Already deeply concerned about a recent Inspector General’s report that found senior VA officials misused relocation funds, American Legion National Commander Dale Barnett expressed disappointment that VA witnesses declined to appear before a congressional committee this morning to explain their actions


VA Officials Skirt Congressional Hearing - Veterans Resources

shameful all politics


----------



## M.C.A. (Feb 24, 2013)

One of the benefits of a high-level political office, not much can be done and then the pardon. IRS head was not charged "Headlines today" for her role in targeting GOP political parties.


----------



## fmartin_gila (May 15, 2011)

mcalleyboy said:


> IRS head was not charged "Headlines today" for her role in targeting GOP political parties.


That was expected, DOJ stated that no charges would be levied on her & her cronies. Taking care of each other. Will probably be the same outcome with the VA thing. The next scandal will put it into the background. As with most all these type things, seems as if they make some noise for awhile and then it quietly fades away with little fanfare. 

Fred


----------



## M.C.A. (Feb 24, 2013)

*Going Postal*



fmartin_gila said:


> That was expected, DOJ stated that no charges would be levied on her & her cronies. Taking care of each other. Will probably be the same outcome with the VA thing. The next scandal will put it into the background.

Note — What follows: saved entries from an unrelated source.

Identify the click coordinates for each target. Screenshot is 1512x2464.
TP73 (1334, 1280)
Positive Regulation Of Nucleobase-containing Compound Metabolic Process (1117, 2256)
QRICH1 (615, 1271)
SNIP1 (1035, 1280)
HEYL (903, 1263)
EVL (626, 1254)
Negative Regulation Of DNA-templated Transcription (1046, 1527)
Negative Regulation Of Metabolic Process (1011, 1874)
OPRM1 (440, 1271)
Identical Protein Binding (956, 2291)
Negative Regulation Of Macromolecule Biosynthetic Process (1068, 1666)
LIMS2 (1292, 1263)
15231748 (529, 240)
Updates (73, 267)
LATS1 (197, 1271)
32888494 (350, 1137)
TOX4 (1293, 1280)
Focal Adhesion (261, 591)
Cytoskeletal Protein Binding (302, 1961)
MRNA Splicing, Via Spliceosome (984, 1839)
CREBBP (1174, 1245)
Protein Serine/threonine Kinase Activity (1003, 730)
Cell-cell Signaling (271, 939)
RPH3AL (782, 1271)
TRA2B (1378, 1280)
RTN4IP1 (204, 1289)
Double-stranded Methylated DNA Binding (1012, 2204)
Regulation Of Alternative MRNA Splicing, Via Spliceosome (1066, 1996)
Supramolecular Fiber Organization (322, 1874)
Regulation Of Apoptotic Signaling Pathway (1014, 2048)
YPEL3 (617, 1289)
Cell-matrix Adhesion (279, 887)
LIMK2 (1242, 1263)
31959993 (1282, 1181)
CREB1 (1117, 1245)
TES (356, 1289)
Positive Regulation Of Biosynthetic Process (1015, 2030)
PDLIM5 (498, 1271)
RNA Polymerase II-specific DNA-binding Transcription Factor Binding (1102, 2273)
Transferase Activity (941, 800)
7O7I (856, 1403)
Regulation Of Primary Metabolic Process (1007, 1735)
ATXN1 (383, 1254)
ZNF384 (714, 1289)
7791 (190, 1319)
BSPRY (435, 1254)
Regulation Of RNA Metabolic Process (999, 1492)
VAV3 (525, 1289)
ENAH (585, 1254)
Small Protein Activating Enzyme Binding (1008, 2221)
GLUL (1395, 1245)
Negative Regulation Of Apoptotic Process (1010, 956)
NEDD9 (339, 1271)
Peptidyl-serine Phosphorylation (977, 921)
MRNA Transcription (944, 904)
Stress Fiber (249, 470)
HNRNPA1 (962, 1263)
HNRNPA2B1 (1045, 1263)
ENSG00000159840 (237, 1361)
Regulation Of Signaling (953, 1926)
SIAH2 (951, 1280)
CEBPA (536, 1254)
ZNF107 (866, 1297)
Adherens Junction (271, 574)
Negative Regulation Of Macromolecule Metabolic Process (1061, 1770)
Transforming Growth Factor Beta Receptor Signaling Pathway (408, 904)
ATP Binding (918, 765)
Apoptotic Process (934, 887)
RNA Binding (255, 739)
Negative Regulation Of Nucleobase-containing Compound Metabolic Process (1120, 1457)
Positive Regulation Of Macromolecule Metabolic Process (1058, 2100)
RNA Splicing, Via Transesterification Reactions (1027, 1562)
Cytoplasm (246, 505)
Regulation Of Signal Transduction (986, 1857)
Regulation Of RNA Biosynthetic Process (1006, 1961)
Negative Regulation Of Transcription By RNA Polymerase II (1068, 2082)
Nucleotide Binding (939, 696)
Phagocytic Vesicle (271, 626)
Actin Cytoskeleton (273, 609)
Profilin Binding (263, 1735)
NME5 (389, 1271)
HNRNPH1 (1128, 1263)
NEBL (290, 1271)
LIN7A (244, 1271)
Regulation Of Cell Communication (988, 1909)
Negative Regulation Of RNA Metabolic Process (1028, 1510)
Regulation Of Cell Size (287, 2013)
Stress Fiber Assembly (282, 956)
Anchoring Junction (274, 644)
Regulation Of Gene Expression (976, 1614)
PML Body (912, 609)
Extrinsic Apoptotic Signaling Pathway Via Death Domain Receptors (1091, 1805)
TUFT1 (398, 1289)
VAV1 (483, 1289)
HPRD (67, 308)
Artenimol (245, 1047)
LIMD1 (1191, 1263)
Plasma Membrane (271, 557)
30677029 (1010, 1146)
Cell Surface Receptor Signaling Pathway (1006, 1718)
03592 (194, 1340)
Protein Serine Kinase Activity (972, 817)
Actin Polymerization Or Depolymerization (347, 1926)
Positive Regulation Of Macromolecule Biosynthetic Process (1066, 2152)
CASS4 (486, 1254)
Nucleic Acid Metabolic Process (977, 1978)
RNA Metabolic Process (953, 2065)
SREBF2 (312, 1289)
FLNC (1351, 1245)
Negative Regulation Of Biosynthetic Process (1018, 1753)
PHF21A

As with most all these type things, seems as if they make some noise for awhile and then it quietly fades away with little fanfare.
> 
> Fred


There's a reason I feel that they don't fire the government employee's because they have pension's on the line and the term "Going Postal"  rings a bell from the past for me, they come back to their work spots and take out everyone that they felt was responsible for having them fired or commit suicide, good thing is that they are taken off the job.


----------